— TASK DESCRIPTION —
Copy all of the material below word for word, keeping every line unchanged.

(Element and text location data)
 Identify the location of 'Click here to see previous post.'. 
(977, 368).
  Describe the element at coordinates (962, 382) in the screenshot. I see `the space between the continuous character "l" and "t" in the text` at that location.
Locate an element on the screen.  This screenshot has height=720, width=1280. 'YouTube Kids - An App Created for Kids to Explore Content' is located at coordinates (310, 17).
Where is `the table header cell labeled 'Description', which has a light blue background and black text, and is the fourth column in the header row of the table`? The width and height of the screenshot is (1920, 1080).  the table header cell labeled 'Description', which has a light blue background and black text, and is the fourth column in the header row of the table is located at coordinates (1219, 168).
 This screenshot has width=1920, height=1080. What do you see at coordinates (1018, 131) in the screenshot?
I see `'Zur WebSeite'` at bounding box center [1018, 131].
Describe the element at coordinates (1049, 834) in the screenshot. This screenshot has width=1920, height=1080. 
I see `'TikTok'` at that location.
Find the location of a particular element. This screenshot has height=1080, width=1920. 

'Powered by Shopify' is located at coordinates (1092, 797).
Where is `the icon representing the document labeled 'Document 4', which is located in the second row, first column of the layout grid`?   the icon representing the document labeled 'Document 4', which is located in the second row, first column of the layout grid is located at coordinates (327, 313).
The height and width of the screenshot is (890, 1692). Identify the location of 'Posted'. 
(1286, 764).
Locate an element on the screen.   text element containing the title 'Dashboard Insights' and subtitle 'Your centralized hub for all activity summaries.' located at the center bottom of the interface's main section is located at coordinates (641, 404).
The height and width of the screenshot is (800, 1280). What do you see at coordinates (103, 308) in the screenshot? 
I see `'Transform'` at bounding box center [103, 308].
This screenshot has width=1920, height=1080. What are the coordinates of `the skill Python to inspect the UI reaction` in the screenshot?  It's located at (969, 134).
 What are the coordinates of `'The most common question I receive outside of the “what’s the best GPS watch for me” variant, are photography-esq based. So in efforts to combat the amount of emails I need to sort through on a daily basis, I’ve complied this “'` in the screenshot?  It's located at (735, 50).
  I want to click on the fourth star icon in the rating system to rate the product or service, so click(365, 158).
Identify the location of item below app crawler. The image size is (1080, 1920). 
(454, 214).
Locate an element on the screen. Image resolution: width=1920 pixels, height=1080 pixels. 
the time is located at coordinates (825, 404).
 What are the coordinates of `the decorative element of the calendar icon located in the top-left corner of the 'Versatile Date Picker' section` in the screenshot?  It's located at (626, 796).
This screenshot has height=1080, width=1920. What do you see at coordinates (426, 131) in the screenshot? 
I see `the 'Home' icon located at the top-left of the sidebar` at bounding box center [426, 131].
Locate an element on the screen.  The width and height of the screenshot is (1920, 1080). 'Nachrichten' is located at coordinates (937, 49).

— EXPECTED OUTPUT —
 Identify the location of 'Click here to see previous post.'. 
(977, 368).
  Describe the element at coordinates (962, 382) in the screenshot. I see `the space between the continuous character "l" and "t" in the text` at that location.
Locate an element on the screen.  This screenshot has height=720, width=1280. 'YouTube Kids - An App Created for Kids to Explore Content' is located at coordinates (310, 17).
Where is `the table header cell labeled 'Description', which has a light blue background and black text, and is the fourth column in the header row of the table`? The width and height of the screenshot is (1920, 1080).  the table header cell labeled 'Description', which has a light blue background and black text, and is the fourth column in the header row of the table is located at coordinates (1219, 168).
 This screenshot has width=1920, height=1080. What do you see at coordinates (1018, 131) in the screenshot?
I see `'Zur WebSeite'` at bounding box center [1018, 131].
Describe the element at coordinates (1049, 834) in the screenshot. This screenshot has width=1920, height=1080. 
I see `'TikTok'` at that location.
Find the location of a particular element. This screenshot has height=1080, width=1920. 

'Powered by Shopify' is located at coordinates (1092, 797).
Where is `the icon representing the document labeled 'Document 4', which is located in the second row, first column of the layout grid`?   the icon representing the document labeled 'Document 4', which is located in the second row, first column of the layout grid is located at coordinates (327, 313).
The height and width of the screenshot is (890, 1692). Identify the location of 'Posted'. 
(1286, 764).
Locate an element on the screen.   text element containing the title 'Dashboard Insights' and subtitle 'Your centralized hub for all activity summaries.' located at the center bottom of the interface's main section is located at coordinates (641, 404).
The height and width of the screenshot is (800, 1280). What do you see at coordinates (103, 308) in the screenshot? 
I see `'Transform'` at bounding box center [103, 308].
This screenshot has width=1920, height=1080. What are the coordinates of `the skill Python to inspect the UI reaction` in the screenshot?  It's located at (969, 134).
 What are the coordinates of `'The most common question I receive outside of the “what’s the best GPS watch for me” variant, are photography-esq based. So in efforts to combat the amount of emails I need to sort through on a daily basis, I’ve complied this “'` in the screenshot?  It's located at (735, 50).
  I want to click on the fourth star icon in the rating system to rate the product or service, so click(365, 158).
Identify the location of item below app crawler. The image size is (1080, 1920). 
(454, 214).
Locate an element on the screen. Image resolution: width=1920 pixels, height=1080 pixels. 
the time is located at coordinates (825, 404).
 What are the coordinates of `the decorative element of the calendar icon located in the top-left corner of the 'Versatile Date Picker' section` in the screenshot?  It's located at (626, 796).
This screenshot has height=1080, width=1920. What do you see at coordinates (426, 131) in the screenshot? 
I see `the 'Home' icon located at the top-left of the sidebar` at bounding box center [426, 131].
Locate an element on the screen.  The width and height of the screenshot is (1920, 1080). 'Nachrichten' is located at coordinates (937, 49).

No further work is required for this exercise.